Мочениго, принадлежавший к одной из самых влиятельных аристократических семей Венеции, унаследовал от своих знаменитых предков — дожей, военачальников и князей церкви — только их владения и ни с чем не сравнимое вероломство и жестокость. Он в свое время пригласил к себе Бруно, который надеялся, что в Венецианской республике ему не будет угрожать рука римской курии. Но вскоре Мочениго в своих доносах на Бруно начал сообщать о еретических взглядах доверившегося ему философа.
Бруно был брошен в инквизиционную тюрьму, которая включала камеры в тюремной башне, соединенной с Дворцом дожей знаменитым Мостом вздохов, откуда были слышны стоны подследственных, которых пытали, и камеры-колодцы в подземельях самого дворца. Началось следствие. Им руководили венецианский патриарх, папский нунций и инквизитор Венеции. Но судьба Бруно в последнем счете зависела от светских властей республики. Поэтому римская инквизиция, узнавшая от своих венецианских собратьев о создавшемся положении, хотела, чтобы Бруно попал в ее собственные руки, откуда он бы не вышел живым.

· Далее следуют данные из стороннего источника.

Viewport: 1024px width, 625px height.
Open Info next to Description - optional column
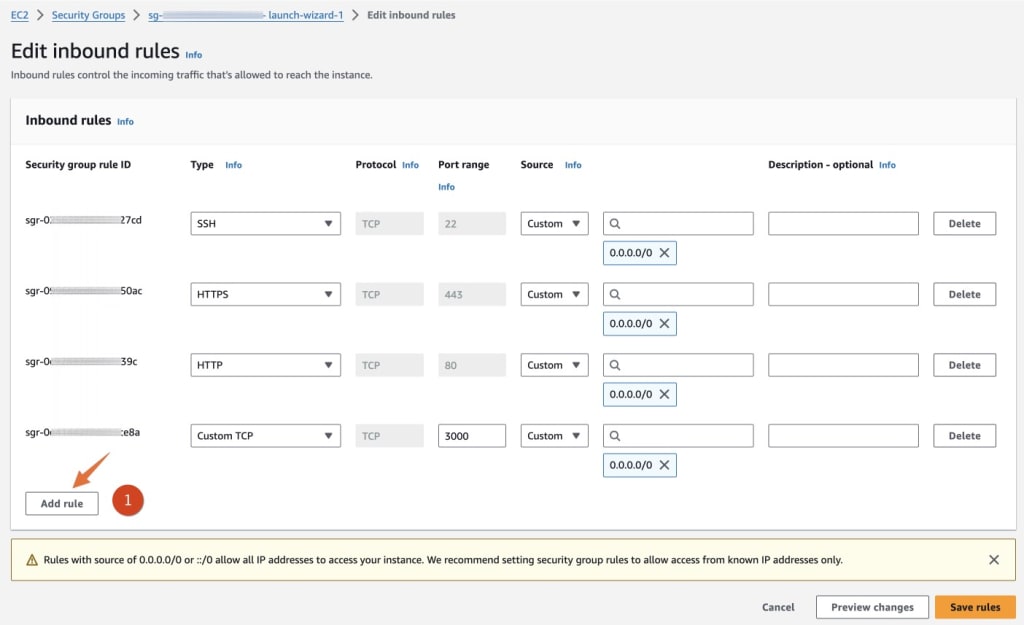tap(887, 164)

Вопрос о выдаче Бруно, о его отправке в Рим был вопросом о юрисдикции, о правах и престиже республики и стал одной из карт в игре между Венецией и папским престолом. Судьба Бруно была сама по себе довольно безразличной для Чиконья, он пожертвовал бы им, если бы тактика борьбы с Ватиканом сделала необходимым отступление в этом пункте. Для Донато выдача Бруно казалась существенным поражением, и он был настроен более решительно. У Сарпи личные и идейные симпатии к Бруно и более смелая общая позиция в отношении Рима обеспечили бы избавление философа от грозившего ему костра, но мнение Сарпи не было решающим.

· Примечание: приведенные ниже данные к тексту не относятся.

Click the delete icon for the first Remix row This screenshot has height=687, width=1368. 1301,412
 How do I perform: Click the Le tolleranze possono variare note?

Донато держал меня в курсе переговоров. Папский престол все более настоятельно требовал выдачи Бруно. Совет «мудрых» и дож лавировали, но становилось ясным, что они уступят. Тогда я предложил Донато организацию побега Бруно. Он ответил мне на следующий день, несомненно, поговорив с Чиконья. «Мы, конечно, никогда на это не пойдем, — сказал венецианский дипломат, — но если бы такой побег произошел, наша совесть была бы чиста, мы были бы избавлены от дипломатического поражения и вместе с тем от необходимости явного и неприкрытого отказа его святейшеству». Ответ означал, что руки у меня развязаны. Донато пошел даже несколько дальше: он достал для меня разрешение посетить Бруно в темнице инквизиции.

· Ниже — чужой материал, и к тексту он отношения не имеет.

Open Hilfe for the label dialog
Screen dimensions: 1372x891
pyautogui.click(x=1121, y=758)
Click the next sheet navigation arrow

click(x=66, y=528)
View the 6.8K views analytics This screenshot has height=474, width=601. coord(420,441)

Я отправился туда через Дворец дожей, пройдя через дворцовую церковь и затем через зал ожидания в помещении инквизиции, мимо узких келий, где стояли орудия пыток; вышел на Мост вздохов и в конце концов достиг камеры Бруно. Она не была одиночной. Но ни другие узники, ни стража не могли слышать нашей тихой беседы в амбразуре, да и говорили мы не по-итальянски, употребляя, кроме того, множество иносказаний.
Бруно решительно отказался от побега. Этот отказ был высказан в долгой и крайне многожанровой декларации с философской доктриной, инвективами в адрес религии и церкви, воспоминаниями, аллегориями… Я очень жалею, что не могу воспроизвести эту декларацию, она была обобщающим соединением его идей и настроений. Отнюдь не упорядоченным, напротив, то, что говорил Бруно, было характерным для него нагромождением мыслей и образов, — поэтому его трудно было запомнить и передать. Но декларация не была хаотичной, напротив, в ней ясно вырисовывалось единство мировоззрения Бруно и, более того, чисто ренессансное единство мировоззрения и эмоций, сократовское единство идей и поведения.
Автономия, свобода, ценность и реальность индивидуума — исходная идея Возрождения. И его исходная эмоциональная настроенность. Бруно в этом отношении — настоящий сын Чинквеченто. Никто, кажется, так много не говорил в философских трактатах о себе, о своих индивидуальных критериях истины и красоты, о своих мечтах, надеждах и разочарованиях. И вместе с тем как естественно и легко Бруно отказался от самого существования своей личности, от жизни, от последней возможности ее спасти!